People start with an expectation that governments have more influence over the economic situation than is actually the case, and when things are going well, governments encourage this expectation by claiming credit for anything and everything. They should not be surprised if they then find it hard to convince people that 'it's nothing to do with me, guv' when things are not going so well. The truth lies somewhere in between.

As an example, I don't think it's fair to argue that Labour are entirely responsible for the economic catastrophe which hit us after the banking scandal (they can't really be blamed for sub-prime lending in the USA, nor for the short-selling of bank stocks, for instance). But neither can they escape all blame, given that they allowed the markets to do these things with no attempt at regulation as long as they were raking in the taxes, and were building up an excessive deficit even before the bail-outs.

Closer to home, the Assembly government cannot really be entirely blamed for the continuing job losses in the Welsh economy as the recession continues to impact on us. But neither can they entirely escape all responsibility for what is happening in the Welsh economy. (And it's really unhelpful for people to try and argue that the economic situation in Wales shows that 'the Assembly' is a failure, and should therefore be scrapped. This is an issue for government, not the legislature.)

I happen to think that Pro-Act and Re-Act have been a little over-hyped; but that doesn't mean that they were the wrong thing to do. In fact, coupled with the series of 'economic summits' convened by Ieuan Wyn Jones, they showed that a Welsh Government has the capacity to respond quickly and innovatively to situations which arise, and that's an important foundation on which we can build for the future.
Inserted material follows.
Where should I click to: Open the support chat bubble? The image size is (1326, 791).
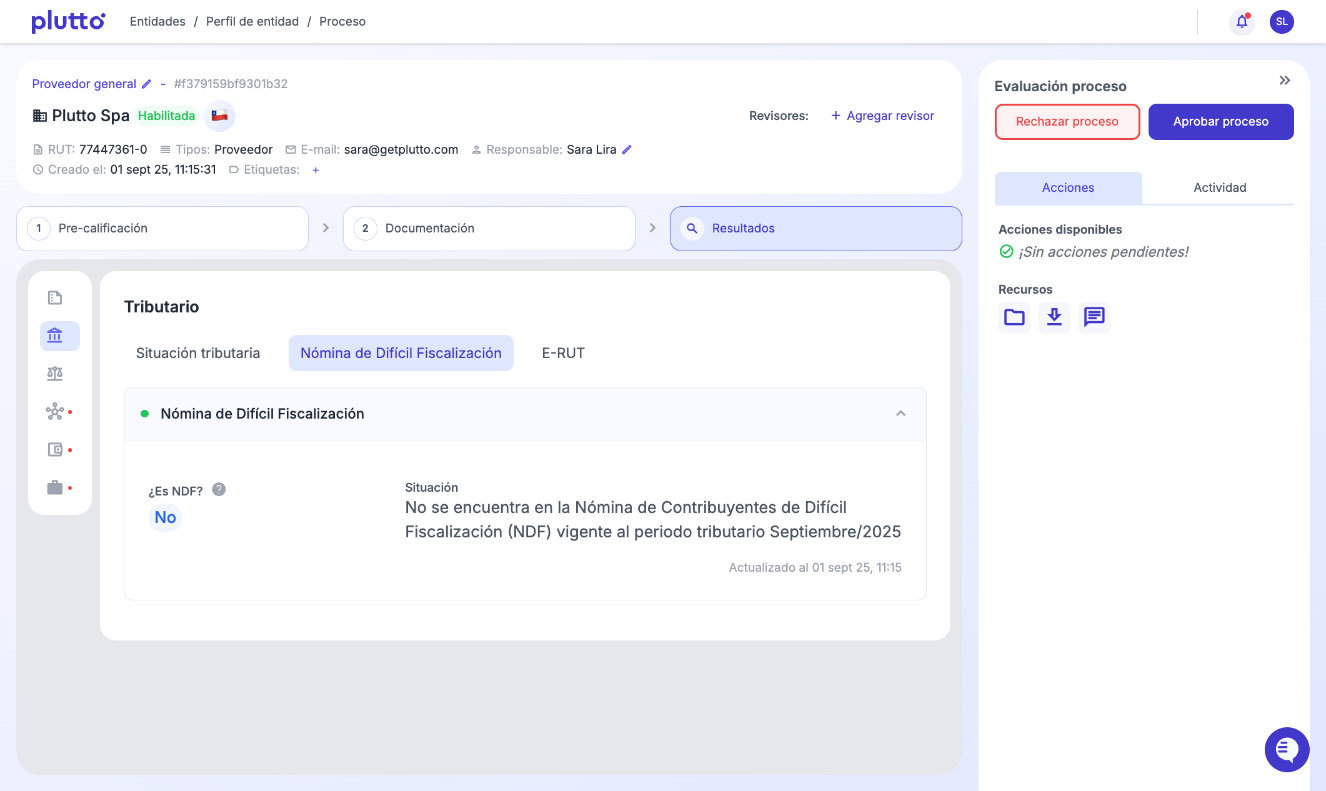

The approach also earned plaudits from those involved, and a degree of envy from some over the border. As a nation, we're sometimes too quick to see the negative, and ignore the positive.

How much difference the schemes have actually made is something which I hope will be the subject of a proper study in due course – it's too soon to give a final judgement at this stage. Some of the grants made, particularly to larger companies, look a little strange to me; but I do not doubt that there are a number of smaller companies in particular which have been enabled to keep people on at a time when they would otherwise have had to shed workers.

The real question revolves around what else the Government could and should have done - bearing in mind the limitations placed upon it in terms of both finance and powers. It's easy for political opponents to criticise, but where are the constructive alternatives? What would they have done differently?

For my part, I don't think that the government have gone far enough in looking at business taxation – they've certainly not gone as far as Plaid argued that they should in our 2007 manifesto. They don't have the power to cut Corporation Tax, but I do believe that they could and should have done more on the business rates issue, whilst recognising that that would inevitably have had implications for other spending commitments.

The refocusing of economic development activity away from inward investment and onto growing indigenous SMEs is happening, but it's overdue, and happening too slowly for my liking. It seems to me that the biggest problem is a cultural one – too many strategies and too much consultation rather than getting on with it. A harsh criticism perhaps, but one which I would equally make of the UK government in the same context. What we've not yet learned to do is to fully capitalise on the opportunities that devolution gave us to be more fleet of foot and more flexible.